What not to wear: Should universities punish students for offensive Halloween garb?
During Halloween, there’s a likely chance you ran into someone in a Halloween costume that made you wonder, “What in the world are you thinking?”
In today’s day and age, your snap judgment and a critical social media post could quickly become a movement that reveals cultural insensitivities and disregards for religions, races and beliefs. This happens, perhaps most often, on college campuses.
Because universities have had to account for outrage on social media, some, like North Carolina State University, have started to produce a Halloween costume guide for making last weekend an inclusive experience.
They recommend students do things such as ask themselves “Would your only defense of a costume be, ‘Relax, it’s just a costume?’” or “Would you want to see a picture of yourself in your costume all over the Internet?”
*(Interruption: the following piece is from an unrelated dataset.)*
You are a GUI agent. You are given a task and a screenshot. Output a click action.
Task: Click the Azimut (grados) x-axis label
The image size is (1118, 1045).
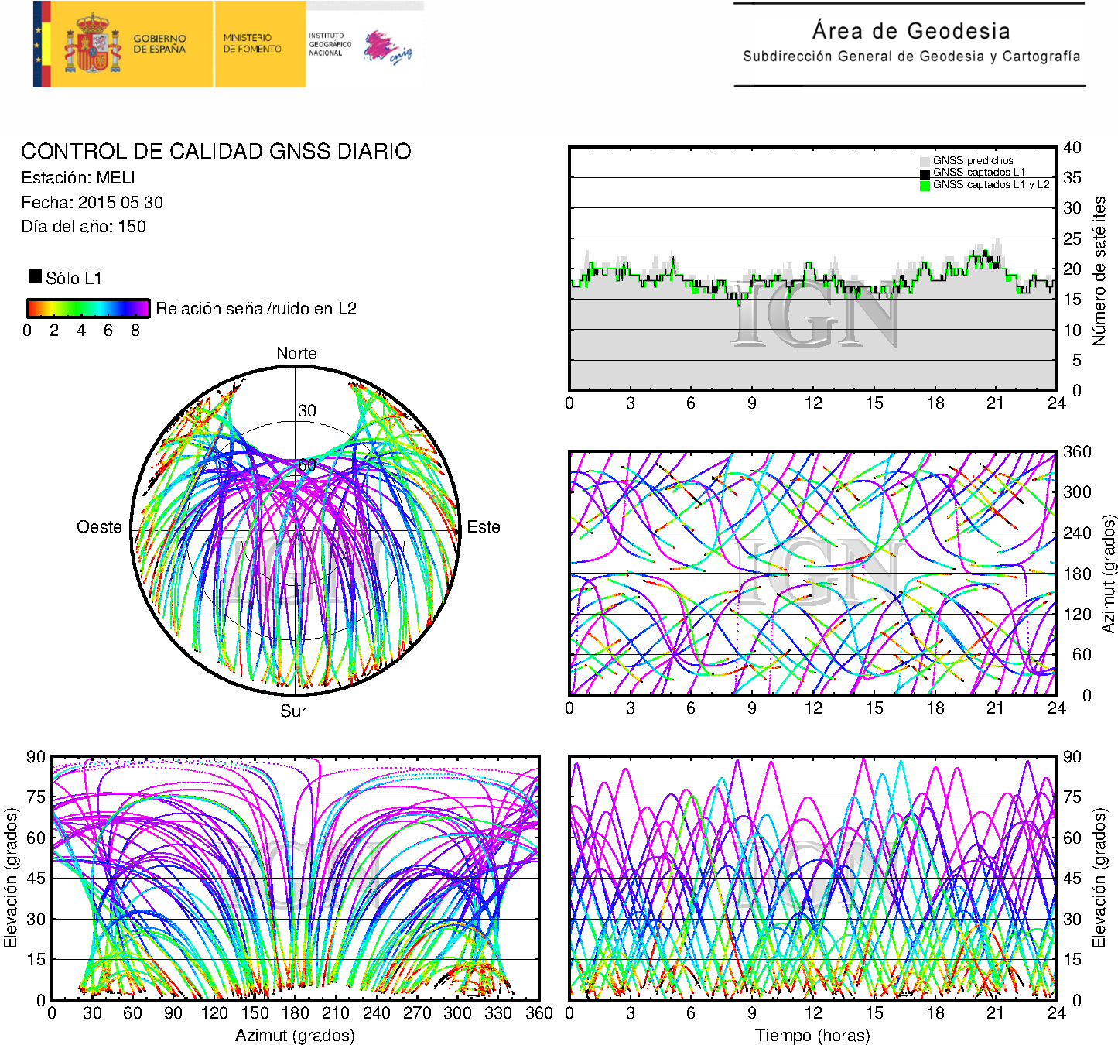[x=295, y=1035]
But taking this a step further, what happens when universities start punishing costume-wearers who don’t adhere to suggestions?
For many college students, the hallmark of the college experience is just as much learning to think as an individual as it is exploring what it means to make your own decisions.
True, someday you may regret wearing a costume that has deeper implications than you intended or takes a joke slightly too far, but that is a lesson you may just have to learn on your own terms.
While universities can promote students to act in thoughtful ways, punishment doesn’t leave much room for learning how to deal with issues that offend us.
In a place where free speech means you are able to express your own beliefs, even if they are offensive, we must learn to argue our own opinions effectively while also realizing we live in a marketplace of ideas.
If universities are quick to suppress every offensive action, they fail to teach students how to deal with unsettling topics that won’t end in college.
Although a lot of focus is placed on the negative, the majority of students are most likely aware of how certain costumes reinforce cultural stereotypes. Most students probably know that dressing as a creepy clown, a suicide bomber, Nazi or in a type of religious dress that mocks a certain belief system would cause tension and mixed reactions.
But by punishing students, universities may soon be entering the territory of protecting students from being confronted with controversy.
School censorship is an issue that’s not going anywhere anytime soon. This debate will continue to trigger discussion any time a school invites a speaker that takes a stand on a controversial topic or who has a history of making offensive comments.
Monitoring Halloween costumes may just be the beginning of universities taking a bigger stance on the actions of their students.
Even if we progressed in showing sensitivities towards others, there will always be that one student who doesn’t think twice about what their costume could represent.
Nonetheless, punishment isn’t the solution in a place that is rooted in learning and growing.
Erin Mairose is a senior journalism and business/communications major from Kimball, S.D.